The image above represents something very important to me and I’m sure to most working people.  For the first time since about 2000 I have no credit card debt.  I paid off my last outstanding credit card in February and felt so ecstatic I almost had an orgasm!  Key word – “almost”.  But it’s still a great feeling.  Credit card debt has been one of my vices – along with alcohol and road rage.  Then again credit card debt has been the vice of many Americans.  Currently Americans hold approximately USD 1.13 trillion in credit card debt; an expense that worsened with the 2008 economic downturn and even more so with the COVID-19 pandemic.  (Ironically a Republican was president of the United States at the start of each fiasco, which may or may not factor into it – but that’s a different matter.)

I remember paying off a massive amount of credit card debt in 1998, along with the truck loan I had at the time.  And I was able to stay debt free until I lost my job at a bank in 2001.  Odd how those two things often coincide, isn’t it?

I always used to tell myself I just needed to earn more money.  I struggled constantly when I worked for that bank and I kept saying I should return to college and earn a degree.  I finally did that in 2007.  But after graduating in December 2008, the engineering company I was working for then couldn’t afford much in the way of salary increases because of – wait for it – the sudden economic downturn.  Damn!  Then I got laid off in the fall of 2010 and struggled somewhat as I tried to make my freelance technical writing career flourish.

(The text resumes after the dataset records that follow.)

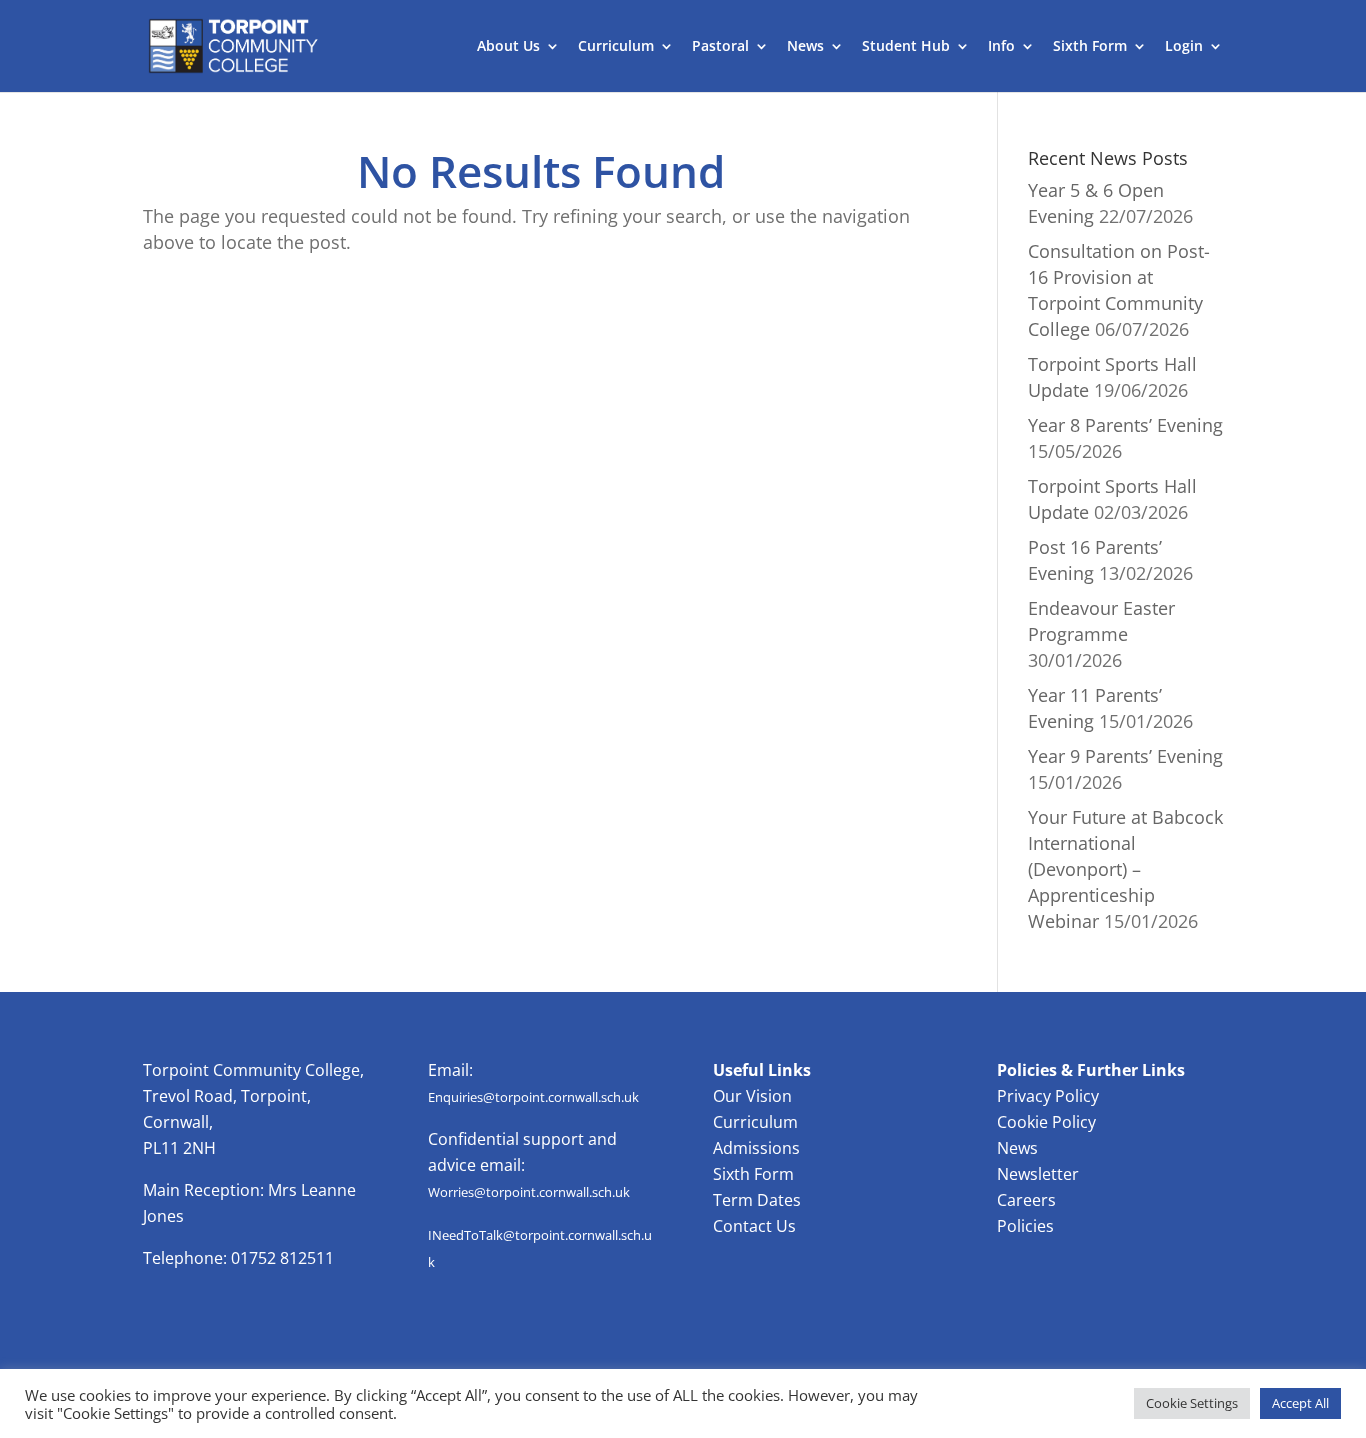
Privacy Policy (1048, 1096)
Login (1184, 47)
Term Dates (757, 1200)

But by then, I’d learned an even more important lesson: you don’t always solve money problems with money.  Indeed some people earn six and seven figure annual salaries and are always in debt.  It’s true, for the most part, that middle class incomes have shrunk considerably since the late 1970s; that is, in relation to the overall cost of living.  A few years ago economic statisticians finally confirmed what the rest of us lowly working class drones already knew – “trickle down” economics doesn’t work!  It never has and it never will.  Yet conservative politicians keep pushing that theory onto the masses, and many people keep falling for it.  That’s why I say my brain is too big to be conservative – with all due respect to my conservative friends and relatives.

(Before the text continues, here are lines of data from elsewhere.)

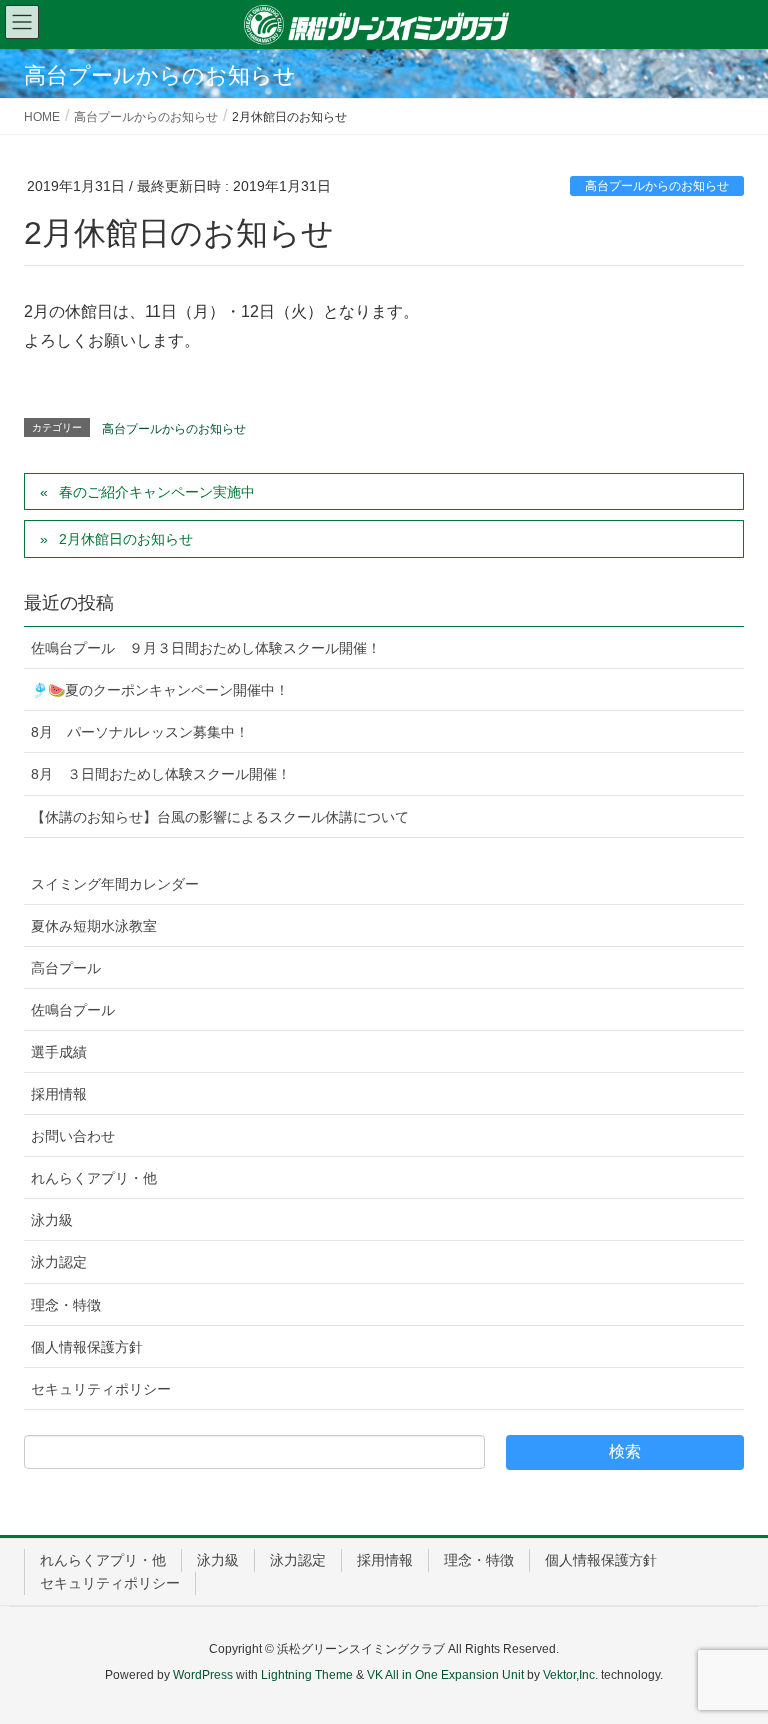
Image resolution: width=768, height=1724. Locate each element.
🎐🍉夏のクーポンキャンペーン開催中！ (160, 690)
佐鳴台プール (73, 1010)
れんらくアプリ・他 (94, 1178)
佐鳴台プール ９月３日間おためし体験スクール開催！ (206, 648)
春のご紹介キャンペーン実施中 (157, 492)
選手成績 (59, 1052)
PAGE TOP (729, 1654)
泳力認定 (59, 1262)
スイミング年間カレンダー (115, 884)
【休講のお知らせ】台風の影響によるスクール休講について (220, 817)
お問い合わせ (73, 1136)
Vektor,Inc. (570, 1675)
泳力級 (52, 1220)
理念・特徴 (66, 1305)
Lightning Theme (307, 1675)
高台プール (66, 968)
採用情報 (59, 1094)
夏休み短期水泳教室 (94, 926)
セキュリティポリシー (101, 1389)
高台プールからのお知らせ (657, 186)
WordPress (203, 1675)
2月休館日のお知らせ (126, 539)
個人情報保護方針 (87, 1347)
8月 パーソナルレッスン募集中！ (140, 732)
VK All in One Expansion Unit (445, 1675)
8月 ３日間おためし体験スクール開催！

In high school I was forced to take algebra and geometry and later wondered what purpose either discipline served.  Other than knowing the shortest distance between two objects is a straight line, I feel that the ability to balance a checkbook and figure out percentages (so you know how much to tip the bartender) are the only truly essential math.  Budgeting should be included.  It’s good to know how long a light year is, but it’s more important to realize that it’s not worth having a savings account if you have more in credit card debt.  Two plus two is so hard for some folks to figure out.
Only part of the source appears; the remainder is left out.